> **QUÉ SE PIDE**
Extrae sin ningún cambio las líneas del material que van desde su inicio hasta la línea que contiene "click(x=910, y=521)", incluida esta.

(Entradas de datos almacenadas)

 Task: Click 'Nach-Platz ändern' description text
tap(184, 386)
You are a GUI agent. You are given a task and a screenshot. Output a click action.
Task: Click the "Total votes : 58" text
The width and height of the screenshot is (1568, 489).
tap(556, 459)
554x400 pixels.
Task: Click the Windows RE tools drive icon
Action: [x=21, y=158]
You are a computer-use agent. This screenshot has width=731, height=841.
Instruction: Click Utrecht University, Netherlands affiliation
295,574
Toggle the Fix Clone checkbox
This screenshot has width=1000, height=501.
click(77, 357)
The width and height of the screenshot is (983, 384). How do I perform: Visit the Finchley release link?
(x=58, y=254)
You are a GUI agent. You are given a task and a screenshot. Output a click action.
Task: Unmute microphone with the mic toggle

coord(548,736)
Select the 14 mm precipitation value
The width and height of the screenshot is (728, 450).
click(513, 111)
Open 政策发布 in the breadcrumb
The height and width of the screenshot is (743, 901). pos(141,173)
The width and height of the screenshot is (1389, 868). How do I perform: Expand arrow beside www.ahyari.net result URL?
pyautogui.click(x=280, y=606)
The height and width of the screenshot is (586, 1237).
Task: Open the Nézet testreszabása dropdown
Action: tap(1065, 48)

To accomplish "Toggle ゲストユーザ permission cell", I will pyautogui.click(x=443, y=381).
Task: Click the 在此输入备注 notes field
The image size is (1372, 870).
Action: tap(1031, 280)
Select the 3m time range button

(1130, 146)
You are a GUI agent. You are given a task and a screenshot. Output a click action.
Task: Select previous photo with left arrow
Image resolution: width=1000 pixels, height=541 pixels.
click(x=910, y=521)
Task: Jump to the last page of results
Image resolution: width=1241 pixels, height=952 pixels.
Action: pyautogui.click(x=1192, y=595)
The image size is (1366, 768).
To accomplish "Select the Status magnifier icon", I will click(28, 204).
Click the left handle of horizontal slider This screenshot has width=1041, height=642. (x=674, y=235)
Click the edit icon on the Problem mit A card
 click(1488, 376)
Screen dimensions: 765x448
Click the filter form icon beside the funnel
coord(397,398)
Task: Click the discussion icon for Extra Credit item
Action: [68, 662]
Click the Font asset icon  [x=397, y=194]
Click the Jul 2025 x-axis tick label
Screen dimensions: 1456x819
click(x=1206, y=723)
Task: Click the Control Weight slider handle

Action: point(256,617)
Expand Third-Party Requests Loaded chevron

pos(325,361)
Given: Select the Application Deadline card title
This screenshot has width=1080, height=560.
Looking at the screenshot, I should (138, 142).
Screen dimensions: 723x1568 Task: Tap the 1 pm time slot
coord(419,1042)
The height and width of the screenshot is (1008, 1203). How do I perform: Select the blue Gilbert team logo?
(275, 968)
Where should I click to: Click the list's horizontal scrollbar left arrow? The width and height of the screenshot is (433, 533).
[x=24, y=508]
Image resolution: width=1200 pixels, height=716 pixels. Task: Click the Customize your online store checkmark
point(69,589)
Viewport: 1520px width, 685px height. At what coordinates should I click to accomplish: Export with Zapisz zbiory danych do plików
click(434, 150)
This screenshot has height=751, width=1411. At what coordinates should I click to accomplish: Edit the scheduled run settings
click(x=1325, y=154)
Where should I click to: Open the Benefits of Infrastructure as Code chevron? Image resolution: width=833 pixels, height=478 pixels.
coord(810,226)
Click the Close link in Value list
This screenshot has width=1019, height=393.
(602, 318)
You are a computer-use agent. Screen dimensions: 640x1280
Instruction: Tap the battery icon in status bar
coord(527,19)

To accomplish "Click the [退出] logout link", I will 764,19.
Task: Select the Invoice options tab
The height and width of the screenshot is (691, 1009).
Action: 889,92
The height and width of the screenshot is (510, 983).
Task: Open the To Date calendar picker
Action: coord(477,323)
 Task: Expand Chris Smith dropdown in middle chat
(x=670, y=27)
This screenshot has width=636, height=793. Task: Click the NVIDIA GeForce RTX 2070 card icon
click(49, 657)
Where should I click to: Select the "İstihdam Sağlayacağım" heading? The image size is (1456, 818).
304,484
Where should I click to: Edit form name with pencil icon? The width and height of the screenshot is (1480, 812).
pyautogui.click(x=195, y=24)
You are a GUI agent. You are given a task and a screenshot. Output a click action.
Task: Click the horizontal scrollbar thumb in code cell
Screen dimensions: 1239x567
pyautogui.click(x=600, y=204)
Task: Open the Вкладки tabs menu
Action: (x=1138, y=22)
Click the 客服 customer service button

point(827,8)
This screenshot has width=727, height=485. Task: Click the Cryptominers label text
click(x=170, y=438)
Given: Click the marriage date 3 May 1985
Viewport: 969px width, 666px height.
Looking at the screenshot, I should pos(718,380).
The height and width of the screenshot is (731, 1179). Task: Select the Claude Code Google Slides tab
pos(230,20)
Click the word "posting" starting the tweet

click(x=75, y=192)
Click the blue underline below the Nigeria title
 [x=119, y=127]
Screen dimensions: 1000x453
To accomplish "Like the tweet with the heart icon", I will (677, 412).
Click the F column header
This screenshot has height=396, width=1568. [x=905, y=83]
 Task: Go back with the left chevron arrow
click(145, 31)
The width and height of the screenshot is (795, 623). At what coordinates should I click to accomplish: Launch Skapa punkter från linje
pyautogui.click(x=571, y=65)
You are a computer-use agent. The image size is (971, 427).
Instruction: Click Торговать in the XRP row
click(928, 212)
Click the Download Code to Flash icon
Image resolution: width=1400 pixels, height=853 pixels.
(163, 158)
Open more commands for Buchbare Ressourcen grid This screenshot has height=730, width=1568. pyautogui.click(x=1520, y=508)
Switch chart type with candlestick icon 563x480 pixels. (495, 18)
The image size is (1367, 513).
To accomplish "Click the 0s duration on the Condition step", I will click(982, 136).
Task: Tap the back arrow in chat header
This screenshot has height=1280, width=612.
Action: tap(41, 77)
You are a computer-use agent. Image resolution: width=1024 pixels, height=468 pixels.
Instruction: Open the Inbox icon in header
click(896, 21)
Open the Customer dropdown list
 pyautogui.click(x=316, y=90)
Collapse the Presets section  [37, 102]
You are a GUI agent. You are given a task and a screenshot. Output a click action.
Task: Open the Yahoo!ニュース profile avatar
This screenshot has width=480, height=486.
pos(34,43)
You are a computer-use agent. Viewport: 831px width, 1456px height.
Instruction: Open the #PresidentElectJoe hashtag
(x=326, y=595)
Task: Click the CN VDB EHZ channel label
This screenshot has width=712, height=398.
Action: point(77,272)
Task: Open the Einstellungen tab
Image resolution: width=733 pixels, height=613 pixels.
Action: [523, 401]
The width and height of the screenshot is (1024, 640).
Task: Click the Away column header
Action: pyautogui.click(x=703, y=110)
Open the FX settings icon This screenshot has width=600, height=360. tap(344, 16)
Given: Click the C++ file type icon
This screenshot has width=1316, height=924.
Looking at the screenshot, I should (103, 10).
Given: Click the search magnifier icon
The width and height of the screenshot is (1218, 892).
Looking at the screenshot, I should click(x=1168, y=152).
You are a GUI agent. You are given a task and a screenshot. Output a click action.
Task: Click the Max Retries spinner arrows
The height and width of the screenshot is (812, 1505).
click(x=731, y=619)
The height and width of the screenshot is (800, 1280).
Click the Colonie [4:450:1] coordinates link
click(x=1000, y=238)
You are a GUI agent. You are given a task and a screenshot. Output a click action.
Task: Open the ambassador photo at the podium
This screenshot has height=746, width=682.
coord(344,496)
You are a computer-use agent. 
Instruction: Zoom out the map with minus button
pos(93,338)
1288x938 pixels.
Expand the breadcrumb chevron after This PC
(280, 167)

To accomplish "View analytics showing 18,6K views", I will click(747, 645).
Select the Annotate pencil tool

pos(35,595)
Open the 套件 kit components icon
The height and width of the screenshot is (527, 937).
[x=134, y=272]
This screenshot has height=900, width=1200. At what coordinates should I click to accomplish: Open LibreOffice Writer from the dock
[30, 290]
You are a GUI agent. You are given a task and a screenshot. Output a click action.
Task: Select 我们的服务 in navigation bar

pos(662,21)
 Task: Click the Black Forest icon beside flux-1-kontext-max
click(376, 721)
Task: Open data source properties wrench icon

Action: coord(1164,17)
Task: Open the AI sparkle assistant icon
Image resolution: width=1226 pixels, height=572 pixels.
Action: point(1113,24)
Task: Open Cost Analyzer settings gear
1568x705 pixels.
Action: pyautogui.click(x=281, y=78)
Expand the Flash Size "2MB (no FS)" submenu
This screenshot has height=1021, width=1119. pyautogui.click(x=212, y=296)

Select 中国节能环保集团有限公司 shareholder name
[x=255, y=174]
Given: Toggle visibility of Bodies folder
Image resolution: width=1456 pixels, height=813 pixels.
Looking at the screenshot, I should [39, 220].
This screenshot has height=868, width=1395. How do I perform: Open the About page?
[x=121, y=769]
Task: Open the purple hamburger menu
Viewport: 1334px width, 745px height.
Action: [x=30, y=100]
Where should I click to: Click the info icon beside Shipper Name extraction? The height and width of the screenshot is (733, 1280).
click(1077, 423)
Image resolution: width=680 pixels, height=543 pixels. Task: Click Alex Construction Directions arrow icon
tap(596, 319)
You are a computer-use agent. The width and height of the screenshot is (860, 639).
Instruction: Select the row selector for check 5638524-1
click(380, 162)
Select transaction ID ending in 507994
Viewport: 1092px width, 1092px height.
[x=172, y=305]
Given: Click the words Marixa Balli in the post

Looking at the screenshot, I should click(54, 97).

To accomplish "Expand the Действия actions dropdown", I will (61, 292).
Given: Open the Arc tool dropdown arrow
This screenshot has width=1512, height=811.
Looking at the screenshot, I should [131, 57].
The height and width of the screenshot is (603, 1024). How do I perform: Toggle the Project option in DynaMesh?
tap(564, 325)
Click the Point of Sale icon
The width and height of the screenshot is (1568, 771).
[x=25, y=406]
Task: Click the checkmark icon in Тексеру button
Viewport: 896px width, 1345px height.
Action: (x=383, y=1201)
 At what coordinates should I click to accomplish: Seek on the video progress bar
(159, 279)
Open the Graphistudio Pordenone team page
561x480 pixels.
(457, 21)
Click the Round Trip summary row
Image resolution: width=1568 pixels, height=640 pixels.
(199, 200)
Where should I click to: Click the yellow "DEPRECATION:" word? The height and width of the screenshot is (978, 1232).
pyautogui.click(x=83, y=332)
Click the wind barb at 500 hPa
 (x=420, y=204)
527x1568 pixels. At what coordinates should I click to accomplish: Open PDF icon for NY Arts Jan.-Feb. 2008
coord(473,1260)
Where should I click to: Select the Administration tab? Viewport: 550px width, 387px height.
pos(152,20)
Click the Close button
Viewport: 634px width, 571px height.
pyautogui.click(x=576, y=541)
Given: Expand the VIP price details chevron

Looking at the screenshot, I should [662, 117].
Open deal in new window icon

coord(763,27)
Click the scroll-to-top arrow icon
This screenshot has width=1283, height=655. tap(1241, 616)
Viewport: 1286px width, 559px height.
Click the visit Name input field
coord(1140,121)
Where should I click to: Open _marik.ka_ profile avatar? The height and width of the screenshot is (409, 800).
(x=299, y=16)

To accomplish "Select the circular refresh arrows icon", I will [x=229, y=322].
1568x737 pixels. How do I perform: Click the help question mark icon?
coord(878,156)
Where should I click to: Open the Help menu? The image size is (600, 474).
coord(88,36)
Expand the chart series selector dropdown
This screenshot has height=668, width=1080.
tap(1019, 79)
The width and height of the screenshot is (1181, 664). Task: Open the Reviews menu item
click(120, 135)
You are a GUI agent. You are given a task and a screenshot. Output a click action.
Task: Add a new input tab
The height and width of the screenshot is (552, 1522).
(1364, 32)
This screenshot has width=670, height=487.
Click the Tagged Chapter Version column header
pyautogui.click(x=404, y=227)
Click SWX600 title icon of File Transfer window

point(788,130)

> **SOLUCIÓN**
 Task: Click 'Nach-Platz ändern' description text
tap(184, 386)
You are a GUI agent. You are given a task and a screenshot. Output a click action.
Task: Click the "Total votes : 58" text
The width and height of the screenshot is (1568, 489).
tap(556, 459)
554x400 pixels.
Task: Click the Windows RE tools drive icon
Action: [x=21, y=158]
You are a computer-use agent. This screenshot has width=731, height=841.
Instruction: Click Utrecht University, Netherlands affiliation
295,574
Toggle the Fix Clone checkbox
This screenshot has width=1000, height=501.
click(77, 357)
The width and height of the screenshot is (983, 384). How do I perform: Visit the Finchley release link?
(x=58, y=254)
You are a GUI agent. You are given a task and a screenshot. Output a click action.
Task: Unmute microphone with the mic toggle

coord(548,736)
Select the 14 mm precipitation value
The width and height of the screenshot is (728, 450).
click(513, 111)
Open 政策发布 in the breadcrumb
The height and width of the screenshot is (743, 901). pos(141,173)
The width and height of the screenshot is (1389, 868). How do I perform: Expand arrow beside www.ahyari.net result URL?
pyautogui.click(x=280, y=606)
The height and width of the screenshot is (586, 1237).
Task: Open the Nézet testreszabása dropdown
Action: tap(1065, 48)

To accomplish "Toggle ゲストユーザ permission cell", I will pyautogui.click(x=443, y=381).
Task: Click the 在此输入备注 notes field
The image size is (1372, 870).
Action: tap(1031, 280)
Select the 3m time range button

(1130, 146)
You are a GUI agent. You are given a task and a screenshot. Output a click action.
Task: Select previous photo with left arrow
Image resolution: width=1000 pixels, height=541 pixels.
click(x=910, y=521)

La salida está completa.